In my Ajax Experience presentation last month, I covered all the available transport layers, their history, pros and cons, and provided some example code. My main intention in doing so was to demonstrate that there has been over 8 years of evolution of Ajax-related techniques to bring us to where we are, and to underline that Ajax is not a done deal, there is still work to be done.
The ReadyState 3 issue that Michael talks about has been well known (well, apparently not well known) at least since Scott Andrew LePera described the problem in late 2002. It really needs to be fixed.

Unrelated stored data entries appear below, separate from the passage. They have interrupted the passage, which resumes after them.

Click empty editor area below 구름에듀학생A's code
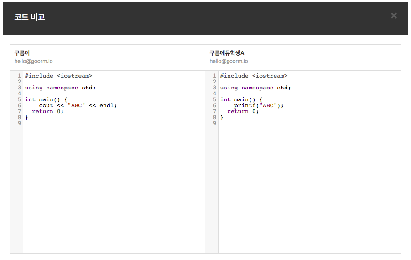Viewport: 411px width, 260px height. (x=309, y=192)
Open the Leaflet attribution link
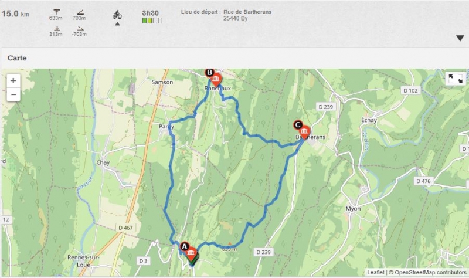 click(x=376, y=272)
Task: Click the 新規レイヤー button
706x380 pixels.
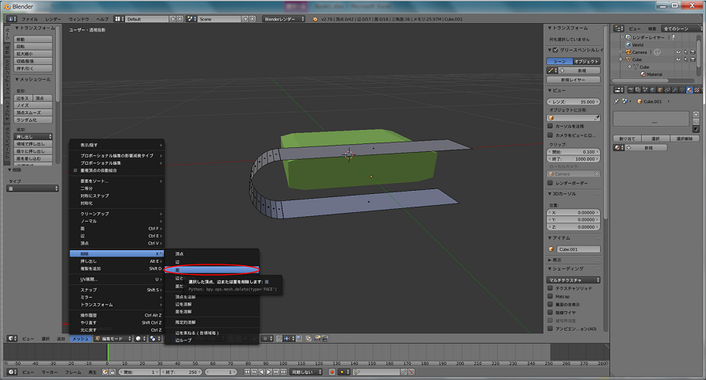Action: (x=575, y=80)
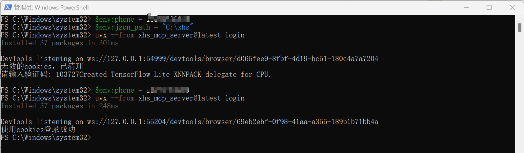The height and width of the screenshot is (153, 524).
Task: Click the "C:\xhs" string value
Action: point(177,27)

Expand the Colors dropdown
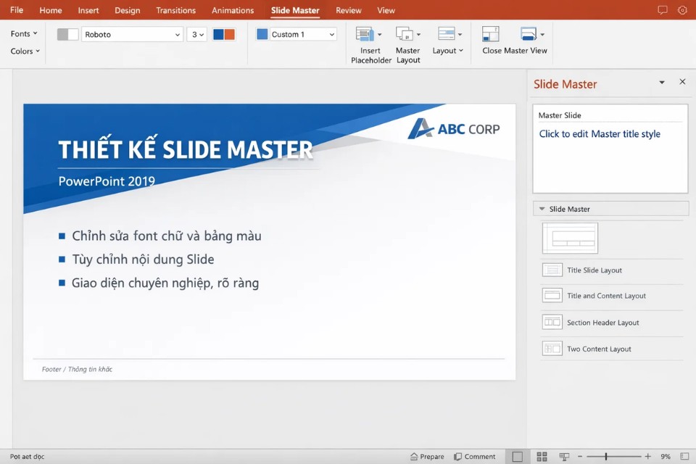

Cross-domain issues also still need to be addressed. I spoke to Brendan Eich from Mozilla about this at the conference and he mentioned that there are other W3C specs that use access control lists, which may provide an existing base upon which to build an XMLHttpRequest ACL model. Laurel Reitman on the IE7 Team was also involved in discussions about this issue.
Jesse James Garrett communicated very clearly in his keynote that Ajax is no longer an acronym to be limited to its original initials. According to Jesse, as long as these two basic ingredients are involved, what you have is an Ajax application.
- asynchronous interaction model
- browser-native technologies
Hopefully, organizations like the new OpenAjax Alliance will be able to reach consensus on what needs to be done and how in order to take us to the next level in Rich Internet Application evolution.